Cycle to Work Scheme
While the Department does not hold data regarding the take up of the scheme, the Cycle to Work Alliance report that there are currently over 400,000 employees taking advantage of the scheme. This involves 650 bike retailers and 15,000 employers.
PACTS comments: PACTS supports the government’s Cycle to Work scheme and any encouragement for active travel. However, active travel must also be safe travel, and currently there is a worrying trend of an increase in deaths and serious injuries to cyclists. When looking at the recently published Reported Road Casualty provisional estimates for Q3 2010, we can see that in this quarter alone, deaths and serious injuries were up by 16% compared to the third quarter in 2007. We need to know why this is the case and what we can do to make cycling safer.
Additionally, as the Bicycle Helmet Initiative Trust point out, most accidents involving child pedal cyclists are off-road. Therefore a significant percentage of accidents involving child cyclists may not have been reported to the police and thus will not be included in the Reported Road Casualty data.
Other transport safety Parliamentary Questions this week:
Mr Jim Cunningham: To ask the Secretary of State for Transport what recent assessment he has made of the extent to which pilot fatigue affects aviation safety; and if he will make a statement. 
Mrs Villiers [holding answer 1 February 2011]: It is recognised that pilot fatigue can impact on aviation safety. UK airlines are therefore required to have robust flight time limitation schemes to prevent the onset of fatigue. These have to be approved by the Civil Aviation Authority.
The CAA reviews all available information, including newly available research, on the effects of fatigue in aviation and maintains an advisory group with its stakeholders to discuss the effect of crew fatigue on aviation safety.
Mr Jim Cunningham: To ask the Secretary of State for Transport what assessment he has made of the likely effects on travel safety of implementation of the European Aviation Safety Agency’s recent proposals for legislation; and if he will make a statement. 

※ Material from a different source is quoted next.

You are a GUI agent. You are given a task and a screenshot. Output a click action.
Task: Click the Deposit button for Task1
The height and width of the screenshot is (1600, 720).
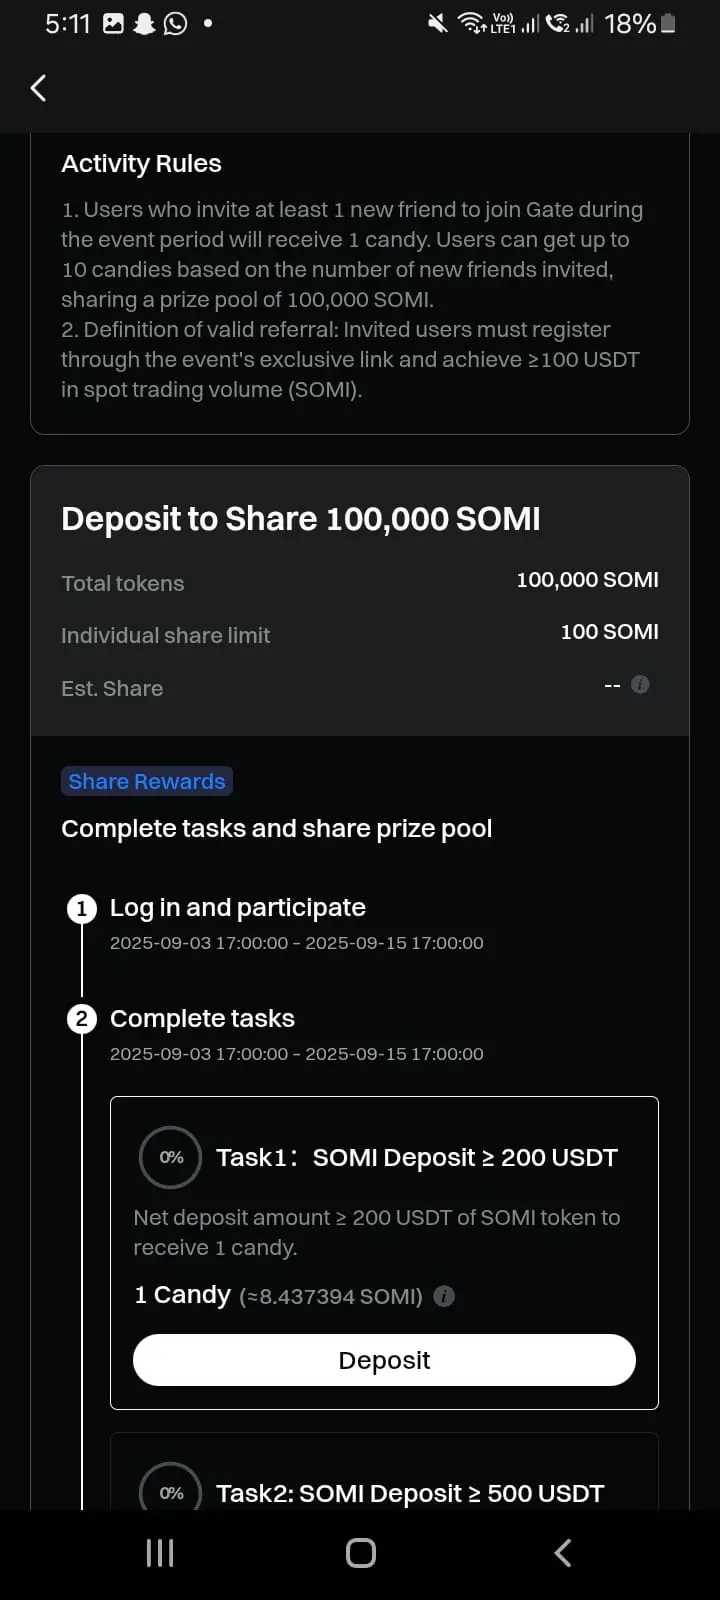(384, 1360)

Mrs Villiers [holding answer 1 February 2011]: The European Aviation Safety Agency has published draft legislation for consultation. The Civil Aviation Authority is currently reviewing the proposals and we will seek to ensure that the final requirements maintain a high level of safety for UK airlines.

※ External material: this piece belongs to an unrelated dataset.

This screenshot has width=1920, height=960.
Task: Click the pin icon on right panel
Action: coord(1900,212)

Driver and Vehicle Licensing Agency: Ophthalmology
Mr Chope: To ask the Secretary of State for Transport what criteria the Driver and Vehicles Licensing Agency applies in selecting opticians to carry out eye tests for the purposes of driver licensing; and whether the Agency has assessed any optician as unable to meet such criteria. 

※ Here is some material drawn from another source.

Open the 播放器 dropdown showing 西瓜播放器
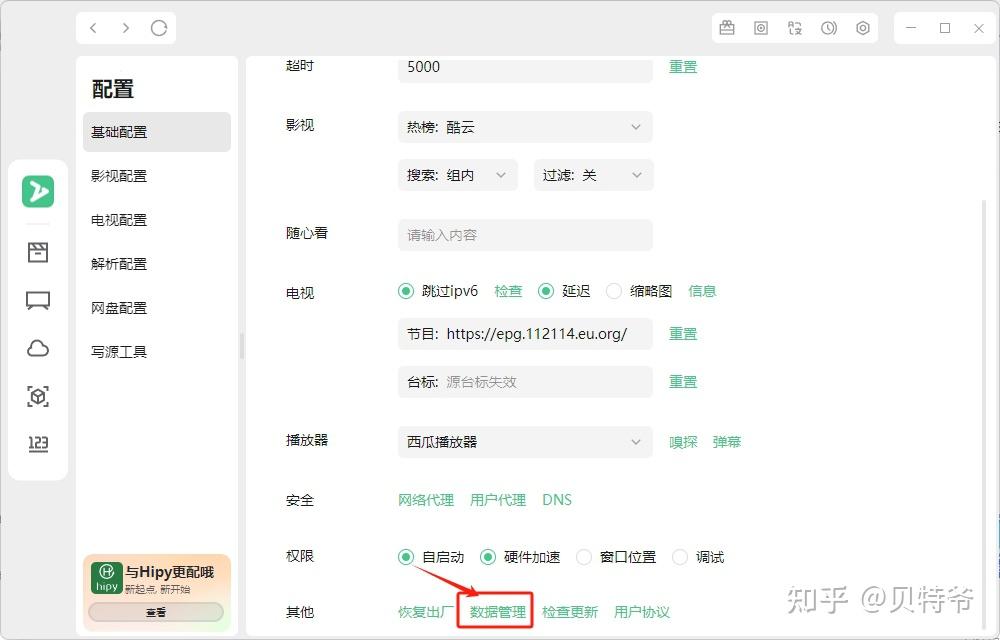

Mike Penning [holding answer 4 February 2011]: Prior to being selected practices must demonstrate they have the necessary equipment (binocular Humphrey, Dicon and Medmont perimeters, each measuring 120 points, and Henson perimeter measuring 112 points) and are able to carry out an Esterman binocular visual field test within the specified timescale.
Opticians are not registered if they do not have the acceptable equipment or cannot meet the specified time scale. Information relating to the number of opticians not able to meet the criteria is not recorded.
Electric Vehicles: Marketing
Norman Baker: The recent spending review announced that the Government have made provision of over £400 million for measures to promote the uptake of ultra-low carbon vehicle, including hybrid technologies. These measures include support for consumer incentives, development of recharging infrastructure, and a programme of research and development work.
Norman Baker: The Department for Transport does not hold data on vehicle sales, but does hold data on newly-registered vehicles. During the 2009-10 financial year there were 202 electric cars and 17,437 hybrid cars newly registered at addresses in the UK.
Motor Vehicles: Insurance
Mark Tami: To ask the Secretary of State for Transport what discussions he (a) has had and (b) plans to have with the motor insurance industry on the (i) availability and (ii) cost of motor insurance to younger drivers. 
Mike Penning: I am keen to explore developing new insurance products which offer discounts to those newly qualified drivers who have chosen enhanced training or who are happy to accept restrictions from their insurer (for example no night time driving or “pay as you go” initiatives). I have raised this with the insurance industry and I am seeking to arrange an early meeting to discuss the issues in detail.
Speed Limits: Fines
Mark Tami: To ask the Secretary of State for Transport what guidance his Department issues to police forces on circumstances in which motorists found to have exceeded speed limits are offered the option of a safer driving course in lieu of a fixed penalty. 
Mike Penning: The Department for Transport does not issue guidance to the police about courses offered to drivers as an alternative to a fixed penalty for a speeding offence. Guidance about the criteria for offering courses is issued by the Association of Chief Police Officers (ACPO). Operational decisions are for individual police forces.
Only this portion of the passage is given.